«La mia reputazione è a pezzi»

«La mia reputazione è a pezzi»

Nessuna pressione indebita, nessuna concussione. Piuttosto, «l’impegno e la passione verso i miei pazienti», che ricambiavano con «donazioni volontarie», come forma di ringraziamento «spontaneo» per la sua professionalità. Edoardo Austoni, accompagnato dall’avvocato Giovanni Maria Dedola, si presenta all’interrogatorio di garanzia davanti al gip Giulia Turri e al pubblico ministero Grazia Pradella. Una difesa che dura un’ora e mezza, durante la quale l’urologo ripete di non aver mai chiesto denaro per eseguire personalmente gli interventi, né per creare corsie preferenziali nelle liste d’attesa.
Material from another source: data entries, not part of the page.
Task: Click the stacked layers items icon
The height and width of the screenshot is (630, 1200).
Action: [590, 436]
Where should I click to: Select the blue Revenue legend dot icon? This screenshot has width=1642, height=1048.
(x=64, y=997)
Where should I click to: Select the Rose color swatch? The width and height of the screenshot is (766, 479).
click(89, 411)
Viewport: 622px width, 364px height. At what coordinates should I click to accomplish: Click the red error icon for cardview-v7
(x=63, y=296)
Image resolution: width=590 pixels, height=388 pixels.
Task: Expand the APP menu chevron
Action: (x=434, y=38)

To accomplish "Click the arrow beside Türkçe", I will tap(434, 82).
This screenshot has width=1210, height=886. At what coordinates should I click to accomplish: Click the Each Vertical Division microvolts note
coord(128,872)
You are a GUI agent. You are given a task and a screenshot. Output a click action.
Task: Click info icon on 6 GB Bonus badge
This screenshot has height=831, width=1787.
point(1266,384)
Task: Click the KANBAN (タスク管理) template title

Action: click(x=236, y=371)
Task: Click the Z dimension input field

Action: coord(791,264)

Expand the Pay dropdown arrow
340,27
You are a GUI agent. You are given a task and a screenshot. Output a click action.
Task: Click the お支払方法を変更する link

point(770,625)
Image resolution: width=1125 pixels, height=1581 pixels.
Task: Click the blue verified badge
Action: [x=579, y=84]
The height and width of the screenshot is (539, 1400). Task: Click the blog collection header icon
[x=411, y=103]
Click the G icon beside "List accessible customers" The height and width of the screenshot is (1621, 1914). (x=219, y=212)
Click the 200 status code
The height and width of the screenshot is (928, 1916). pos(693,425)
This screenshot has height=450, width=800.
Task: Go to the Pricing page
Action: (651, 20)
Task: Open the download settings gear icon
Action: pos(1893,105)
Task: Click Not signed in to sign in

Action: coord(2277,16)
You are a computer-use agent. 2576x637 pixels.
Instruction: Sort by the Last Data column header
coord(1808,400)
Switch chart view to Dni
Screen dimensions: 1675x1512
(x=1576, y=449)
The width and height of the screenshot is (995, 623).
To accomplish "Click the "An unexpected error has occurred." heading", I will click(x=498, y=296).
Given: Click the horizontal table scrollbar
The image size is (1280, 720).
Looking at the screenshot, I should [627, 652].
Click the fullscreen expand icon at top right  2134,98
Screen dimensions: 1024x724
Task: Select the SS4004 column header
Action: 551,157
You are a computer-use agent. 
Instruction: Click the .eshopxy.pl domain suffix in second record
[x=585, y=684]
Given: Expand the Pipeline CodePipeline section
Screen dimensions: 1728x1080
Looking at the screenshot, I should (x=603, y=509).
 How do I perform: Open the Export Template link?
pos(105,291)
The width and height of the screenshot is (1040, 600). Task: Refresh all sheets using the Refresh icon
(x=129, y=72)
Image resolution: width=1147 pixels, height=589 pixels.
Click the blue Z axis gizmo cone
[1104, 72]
Poi, ammette di sentirsi ancora «fisicamente debilitato» a causa dell’aggressione subita lo scorso 20 novembre - e i segni li porta addosso, evidenti -, e «moralmente scosso» per l’attacco mediatico di cui si sente vittima da sabato scorso, giorno in cui per l’urologo sono stati disposti gli arresti domiciliari.
«Il nome per me è tutto - dice Austoni al gip -, sono angosciato per la mia reputazione». Quindi ribatte alle accuse. «Non c’è mai stata alcuna lista d’attesa da saltare - sostiene il professore -, semmai buchi da riempire». Ed era «scontato» che fosse lui a operare in prima persona per le patologie più gravi.

Quindi nessuno pagava per ottenere «scorciatoie» o interessamenti personali, ma solo come «segno di riconoscenza per la mia professionalità», un gesto - ribadisce - «del tutto libero». Una stima, sottolinea Austoni, testimoniata anche dalle tante e-mail ricevute dai suoi pazienti, nelle quali era comunicato l’apprezzamento per il suo lavoro e per la professionalità dimostrati.